* **PROVIDED RECORDS**:
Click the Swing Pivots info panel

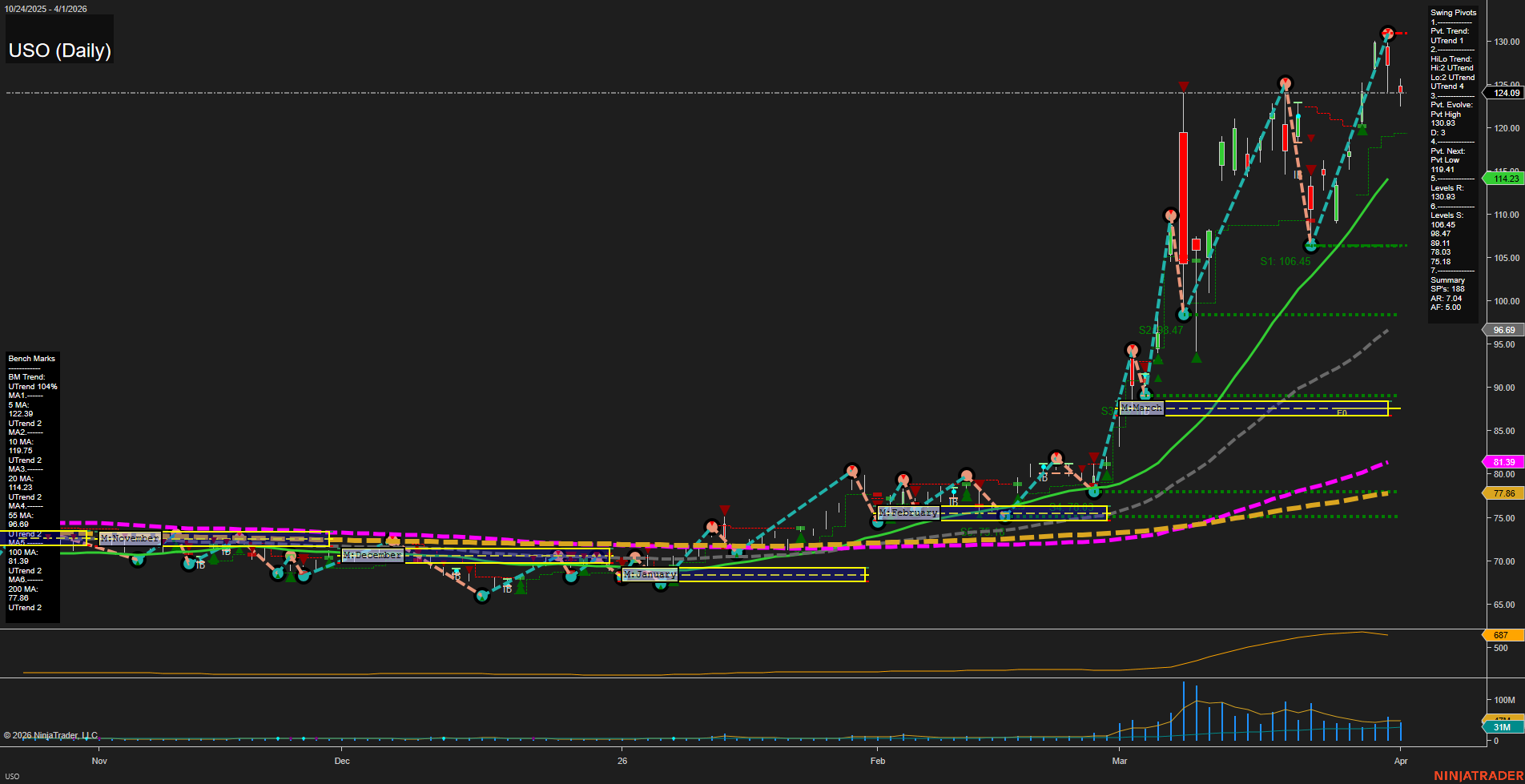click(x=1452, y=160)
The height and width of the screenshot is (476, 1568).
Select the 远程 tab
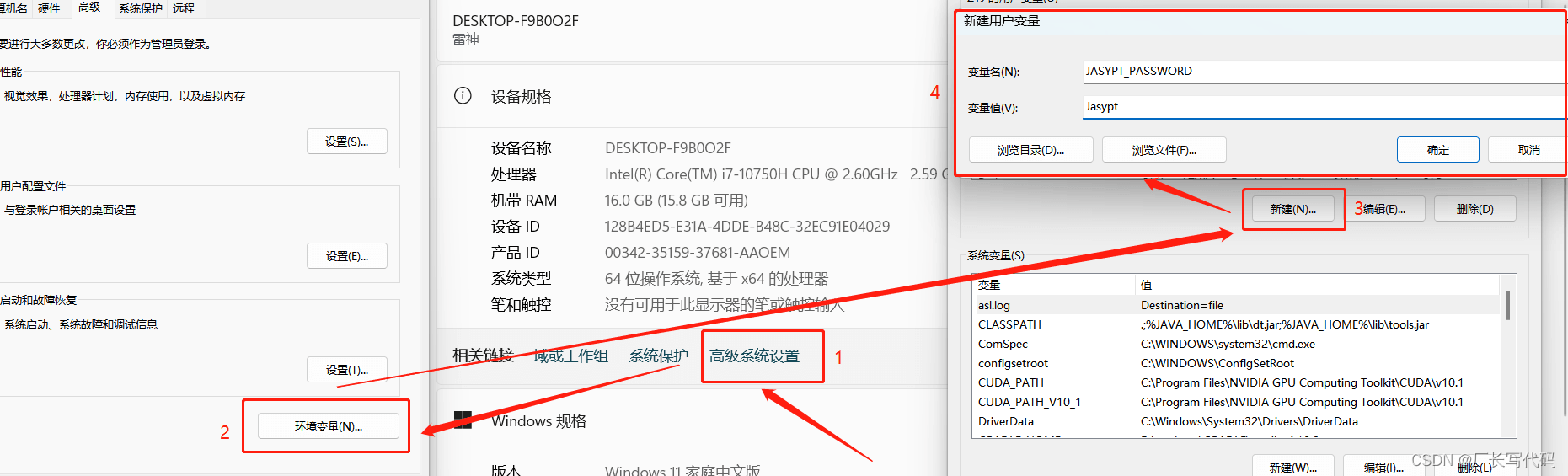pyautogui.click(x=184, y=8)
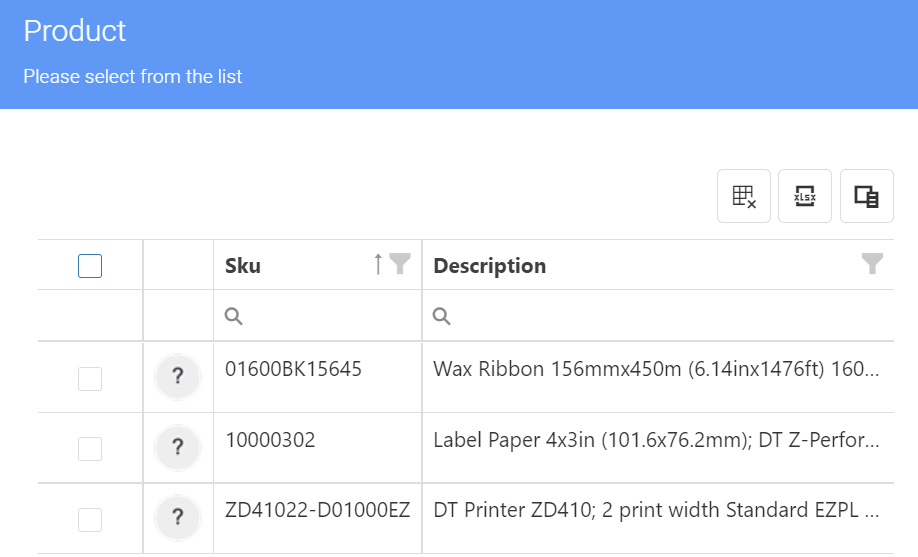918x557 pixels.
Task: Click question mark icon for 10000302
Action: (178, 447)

---

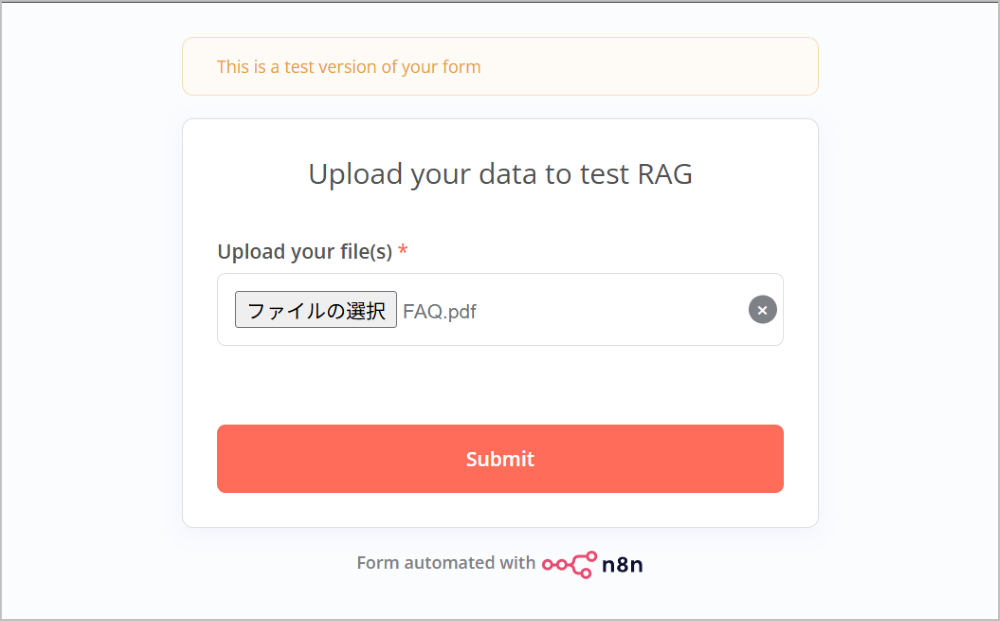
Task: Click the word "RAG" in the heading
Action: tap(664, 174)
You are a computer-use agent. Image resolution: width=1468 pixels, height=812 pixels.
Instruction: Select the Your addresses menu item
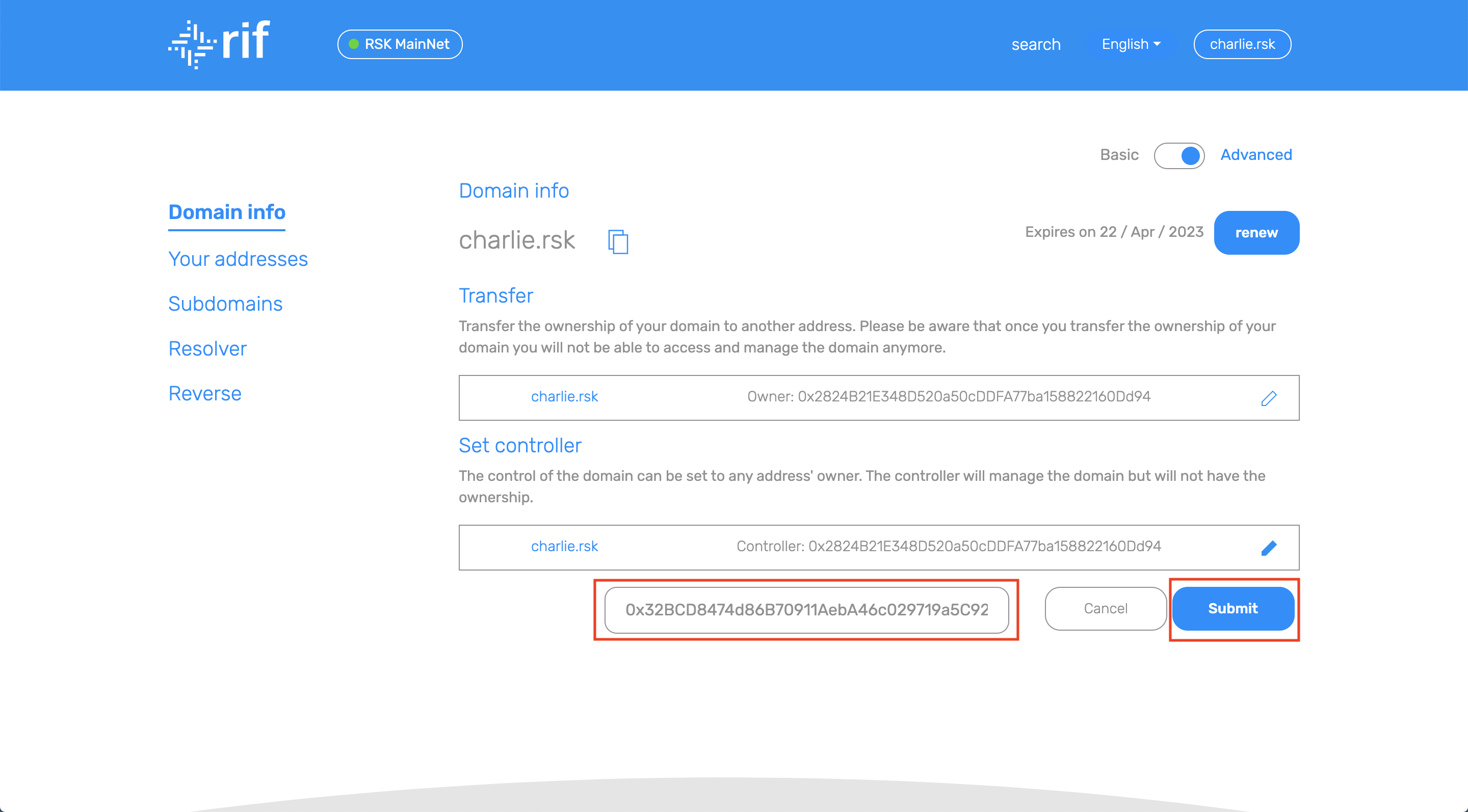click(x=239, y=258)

* **PROBLEM TO SOLVE**:
Rewrite everything from the line containing "You are a computer-use" down to the line containing "click(x=239, y=258)", changing "menu item" to "link" and keeping the rest identical. Omit the pictures from your answer.

* **SOLUTION TO THE EXERCISE**:
You are a computer-use agent. Image resolution: width=1468 pixels, height=812 pixels.
Instruction: Select the Your addresses link
click(x=239, y=258)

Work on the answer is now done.